RECORD EXTRACTS:
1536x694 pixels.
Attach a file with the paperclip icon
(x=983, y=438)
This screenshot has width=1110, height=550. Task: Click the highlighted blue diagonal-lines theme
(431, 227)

WHAT IS EXPECTED:
Copy the lines from the one containing "This screenshot has" through the end of the lines above, without changing anything.

EXERCISE OUTPUT:
This screenshot has width=1110, height=550. Task: Click the highlighted blue diagonal-lines theme
(431, 227)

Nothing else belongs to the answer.